Intensification of the xanthine oxidase activity of rat liver homogenates on storage.

Abstract

The xanthine oxidase activity of rat liver homogenates increased severalfold when the homogenates were stored (aged) at 4 °C for several days. The increase could be demonstrated by measuring xanthine oxidase activity by xanthine utilization or allantoin formation from xanthine. The increase in activity was not correlated with the concentrations of allantoin, uric acid, xanthine, or hypoxanthine in the homogenates, and, therefore, is not attributed to decrease of substrate inhibition, but its demonstration was partially inhibited by relatively high concentrations of xanthine in the enzyme-assay reaction medium.The increase in xanthine oxidase activity was temperature-dependent and was unaffected by the presence of glucose or adenosine 5′-triphosphate. Lysis of unbroken cells during the aging period and microbial contamination were not contributory.

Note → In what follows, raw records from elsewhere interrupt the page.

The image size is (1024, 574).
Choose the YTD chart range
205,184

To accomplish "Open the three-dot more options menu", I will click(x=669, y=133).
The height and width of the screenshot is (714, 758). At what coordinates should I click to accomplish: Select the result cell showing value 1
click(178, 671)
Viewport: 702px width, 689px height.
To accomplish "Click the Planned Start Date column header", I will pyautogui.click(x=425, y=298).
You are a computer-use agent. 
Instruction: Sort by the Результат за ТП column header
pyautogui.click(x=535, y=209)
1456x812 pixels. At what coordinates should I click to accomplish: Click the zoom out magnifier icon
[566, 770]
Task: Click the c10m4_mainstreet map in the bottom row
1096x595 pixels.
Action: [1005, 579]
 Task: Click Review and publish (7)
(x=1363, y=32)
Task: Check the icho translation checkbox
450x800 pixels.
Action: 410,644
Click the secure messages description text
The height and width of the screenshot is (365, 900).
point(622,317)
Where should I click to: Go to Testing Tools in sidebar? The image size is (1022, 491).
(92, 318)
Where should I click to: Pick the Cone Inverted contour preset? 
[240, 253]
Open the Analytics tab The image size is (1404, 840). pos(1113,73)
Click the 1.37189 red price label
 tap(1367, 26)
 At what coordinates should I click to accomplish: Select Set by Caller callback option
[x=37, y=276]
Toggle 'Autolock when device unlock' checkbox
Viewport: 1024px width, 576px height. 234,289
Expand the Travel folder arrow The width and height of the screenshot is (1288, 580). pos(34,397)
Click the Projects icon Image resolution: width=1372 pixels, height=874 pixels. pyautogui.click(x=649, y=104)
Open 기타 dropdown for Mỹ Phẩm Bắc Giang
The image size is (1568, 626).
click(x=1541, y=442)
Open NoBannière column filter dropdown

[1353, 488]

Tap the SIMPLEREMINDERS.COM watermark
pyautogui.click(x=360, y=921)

Dialysis of a fresh homogenate partially inhibited the increase in activity, but the addition of the dialysate of an aging homogenate to a dialyzed or fresh homogenate did not stimulate activity.The mechanism of the increase in xanthine oxidase activity has not been elucidated, but the fact that stimulation of the activity by methylene blue decreases as the homogenates age, suggests that the rate at which reduced xanthine oxidase is oxidized by air may increase with homogenate aging.